How to bring heart into tech

A professor of bioengineering and mechanical and aerospace engineering at the UCLA Samueli School of Engineering, Dino Di Carlo seeks two things: innovation and impact. As chair of the bioengineering department, he is constantly exploring new frontiers in microfluidics, “lab-on-a-particle” technology, and single-cell analysis. But Di Carlo, a prolific inventor and entrepreneur, has even loftier aspirations: He aims to build personal, human connective tissue between medical technology and the people who benefit from it. He’s helped launch multiple biotech ventures — such as the one that created the IntelliSep test for sepsis — that are advancing the way patients receive care.

Here, he talks about his definition of connection, the one question he asks before every new project, and the gift a mentor once gave him that he never forgot.

This issue of UCLA Magazine is all about UCLA Connects. What does “connection” mean to you?

My career has been about connecting what students are learning and the work they’re doing — whether in the classroom or in the lab — to its impact on the community and patients, so they understand that their work is valuable. Solving a differential equation or pipetting in the lab in the late hours can seem like a slog. But I try to show them how that can connect to people.

What do you hope your students take away?

That it can take decades of work to build something that will eventually end up helping people.

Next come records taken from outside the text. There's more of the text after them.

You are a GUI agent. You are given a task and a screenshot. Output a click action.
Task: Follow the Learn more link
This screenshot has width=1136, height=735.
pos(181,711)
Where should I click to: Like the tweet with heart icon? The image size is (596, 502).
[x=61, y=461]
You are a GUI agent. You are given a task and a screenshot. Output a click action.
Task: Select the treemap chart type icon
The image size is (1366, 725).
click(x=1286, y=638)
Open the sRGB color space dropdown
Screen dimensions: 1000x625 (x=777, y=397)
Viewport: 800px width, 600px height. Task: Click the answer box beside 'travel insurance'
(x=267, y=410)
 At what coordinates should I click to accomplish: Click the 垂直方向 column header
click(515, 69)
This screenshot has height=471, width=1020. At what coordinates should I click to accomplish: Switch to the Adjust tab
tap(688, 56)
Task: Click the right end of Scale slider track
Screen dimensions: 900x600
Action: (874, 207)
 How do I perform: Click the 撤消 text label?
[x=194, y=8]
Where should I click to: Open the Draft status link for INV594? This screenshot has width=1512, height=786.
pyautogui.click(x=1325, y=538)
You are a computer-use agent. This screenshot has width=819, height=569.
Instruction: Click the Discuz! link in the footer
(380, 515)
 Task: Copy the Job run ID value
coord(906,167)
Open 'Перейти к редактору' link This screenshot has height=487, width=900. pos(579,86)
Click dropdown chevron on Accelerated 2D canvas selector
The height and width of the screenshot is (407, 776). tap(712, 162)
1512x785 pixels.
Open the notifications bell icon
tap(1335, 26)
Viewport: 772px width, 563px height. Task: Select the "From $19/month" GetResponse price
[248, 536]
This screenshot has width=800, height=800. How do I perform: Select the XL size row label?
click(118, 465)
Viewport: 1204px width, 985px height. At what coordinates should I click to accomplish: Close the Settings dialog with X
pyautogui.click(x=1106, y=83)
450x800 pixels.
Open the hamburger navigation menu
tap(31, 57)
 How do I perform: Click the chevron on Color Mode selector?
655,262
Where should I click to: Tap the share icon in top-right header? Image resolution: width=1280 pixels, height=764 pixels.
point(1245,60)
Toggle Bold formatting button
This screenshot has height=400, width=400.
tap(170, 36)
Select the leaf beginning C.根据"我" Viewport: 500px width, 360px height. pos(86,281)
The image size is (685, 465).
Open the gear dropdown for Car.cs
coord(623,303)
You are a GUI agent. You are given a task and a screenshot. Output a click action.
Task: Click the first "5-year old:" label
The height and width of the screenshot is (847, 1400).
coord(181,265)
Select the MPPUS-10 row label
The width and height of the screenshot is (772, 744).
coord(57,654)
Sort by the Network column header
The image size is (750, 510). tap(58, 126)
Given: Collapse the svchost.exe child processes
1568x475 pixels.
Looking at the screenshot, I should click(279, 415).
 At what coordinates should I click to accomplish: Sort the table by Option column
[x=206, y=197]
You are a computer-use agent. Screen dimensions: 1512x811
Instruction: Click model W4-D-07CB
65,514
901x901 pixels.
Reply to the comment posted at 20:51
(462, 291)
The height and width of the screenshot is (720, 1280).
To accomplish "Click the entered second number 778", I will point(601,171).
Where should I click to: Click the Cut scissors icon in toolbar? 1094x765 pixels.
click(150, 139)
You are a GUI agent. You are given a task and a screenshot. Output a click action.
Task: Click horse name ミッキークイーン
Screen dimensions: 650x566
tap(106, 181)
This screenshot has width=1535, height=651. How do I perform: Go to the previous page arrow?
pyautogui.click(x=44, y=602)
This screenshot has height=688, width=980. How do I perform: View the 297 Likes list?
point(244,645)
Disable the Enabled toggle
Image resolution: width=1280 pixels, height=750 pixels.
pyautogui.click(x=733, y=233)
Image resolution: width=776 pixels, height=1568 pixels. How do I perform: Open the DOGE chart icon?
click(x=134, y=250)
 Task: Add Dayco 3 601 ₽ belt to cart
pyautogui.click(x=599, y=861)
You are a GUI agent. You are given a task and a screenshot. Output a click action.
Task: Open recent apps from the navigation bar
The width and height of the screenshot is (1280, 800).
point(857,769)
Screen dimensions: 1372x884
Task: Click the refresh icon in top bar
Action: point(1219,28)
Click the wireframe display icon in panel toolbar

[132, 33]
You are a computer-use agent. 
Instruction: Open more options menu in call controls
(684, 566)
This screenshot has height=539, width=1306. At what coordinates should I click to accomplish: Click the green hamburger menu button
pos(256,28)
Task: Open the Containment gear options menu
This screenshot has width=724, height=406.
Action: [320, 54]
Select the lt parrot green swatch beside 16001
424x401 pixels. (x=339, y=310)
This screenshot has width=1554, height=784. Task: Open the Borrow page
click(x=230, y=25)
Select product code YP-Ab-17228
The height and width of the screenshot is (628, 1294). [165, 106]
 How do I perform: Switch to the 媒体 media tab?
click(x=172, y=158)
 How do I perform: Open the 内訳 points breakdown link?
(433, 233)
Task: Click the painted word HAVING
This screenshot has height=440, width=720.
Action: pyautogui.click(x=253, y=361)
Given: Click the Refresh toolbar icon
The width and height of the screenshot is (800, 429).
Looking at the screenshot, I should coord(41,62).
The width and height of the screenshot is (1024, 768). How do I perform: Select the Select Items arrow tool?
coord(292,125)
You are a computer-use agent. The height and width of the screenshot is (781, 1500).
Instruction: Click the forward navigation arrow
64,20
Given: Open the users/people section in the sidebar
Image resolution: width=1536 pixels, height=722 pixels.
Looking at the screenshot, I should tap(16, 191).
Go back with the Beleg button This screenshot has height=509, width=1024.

We need to have empathy, starting at the earliest stages. You have to make connections with people so that you can be motivated for those long years. Take the IntelliSep tests. In 2024, I visited a doctor who was one of the first to use it. Just hearing the stories of how it helped patients made me feel like the decade was worth it. I tell those stories to my students.

Di Carlo peers through one of the lab’s microfluidic devices. Making tech truly effective, he argues, means understanding the real needs of end users. | Credit: Sam Comen

I’m sure those stories are really powerful. How else do you help students understand the human stakes of engineering?

Almost all of our students do undergraduate research. It’s so important that they get a taste of the real world, which has open-ended problems without solutions. As a student, you don’t want to answer a question that everyone knows the answer to; it doesn’t help you feel like you’re impacting the world.

Is that something you yourself experienced?

I started doing research in a lab as an undergraduate freshman at UC Berkeley. My mentor, Luke Lee, gave me a lot of freedom to explore, which was so valuable. You’re not listening to someone else’s idea. You’re getting there yourself by meeting with primary sources and integrating all the information. I try to pass that lesson on to my mentees: Don’t tell me someone else said this is the right thing to do; tell me why you believe it.

How do you balance pushing the boundaries of technology with keeping the work grounded in human needs?

At the earliest stages of building new technologies, I always ask, “Who is this going to help?” That’s a hard question to answer sometimes, because we don’t know all the information. That’s where making connections and talking to people comes in. Whether it’s clinicians or scientists, we need to understand their needs and the bottlenecks or struggles they have.

Given that, what role does bioscience play in connecting people across disciplines on campus?

You need teams of people with different skill sets and backgrounds — clinicians, chemists, engineers, folks in public health — who can work together to tackle really complex problems. And the bioscience aspect is a bridge for those people. In the end, once we can understand the complexity of life, we can improve human life. That’s the shared goal.